Metabolomics and biochemical assays reveal the metabolic responses to hypo-salinity stress and osmoregulatory role of cAMP-PKA pathway in Mercenaria mercenaria

Hypo-salinity events frequently occur in marine ecosystem due to persistent rainfall and freshwater inflow, reducing the cytosol osmolarity and triggering cellular stress responses in aquatic organisms. Euryhaline bivalves have developed sophisticated regulatory mechanisms to adapt to salinity fluctuations over a long period of evolution. In this study, we performed multiple biochemical assays, widely targeted metabolomics, and gene expression analysis to investigate the comprehensive metabolic responses to hypo-salinity stress and osmoregulation mechanisms in hard clam Mercenaria mercenaria, which is a euryhaline bivalve species widely cultured in China. During hypo-salinity stress, increased vacuoles appeared in gill filaments.

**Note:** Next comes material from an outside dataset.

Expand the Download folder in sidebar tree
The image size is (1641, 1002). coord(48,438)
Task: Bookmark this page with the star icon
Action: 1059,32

The Na+ and Cl- concentrations in gills significantly decreased because of the up-regulation of Na+/K+-ATPase (NKA) activity. The cAMP content dramatically decreased at 5 d post hypo-salinity stress. Meanwhile, the gene expression levels of adenylate cyclase, proteinkinase A, and sodium and calcium channel proteins were evidently down-regulated, suggesting that cAMP-PKA pathway was inhibited to prevent ambient inorganic ions from entering the gill cells. Antioxidant metabolites, such as serine and Tyr-containing dipeptides, were significantly up-regulated to resist oxidative stress. Glycerolipid metabolism was strengthened to stabilize membrane structure when hypo-salinity stress was prolonged to 5 days. At 1 d post hypo-salinity stress, an increase in alanine and lactate contents marked the initiation of anaerobic metabolism. Acylcarnitines accumulation indicated that fatty acids b-oxidation was promoted to provide energy for osmoregulation. The potential biomarkers of hyposalinity stress were identified in hard clams. This study provides novel insights into the metabolic regulatory mechanisms to hypo-salinity stress in euryhaline bivalves. (c) 2022 The Authors. Published by Elsevier B.V. on behalf of Research Network of Computational and Structural Biotechnology. This is an open access article under the CC BY-NC-ND license (http://creativecommons.org/licenses/by-nc-nd/4.0/).

Automated summary

This study investigated the metabolic responses to hypo-salinity stress and osmoregulation mechanisms in the hard clam Mercenaria mercenaria, a widely cultured euryhaline bivalve species in China. The study identified several changes in response to hypo-salinity stress, including increased vacuoles in gill filaments, up-regulation of Na+/K+-ATPase activity, and up-regulation of antioxidant metabolites. Potential biomarkers of hypo-salinity stress were also identified in the hard clams.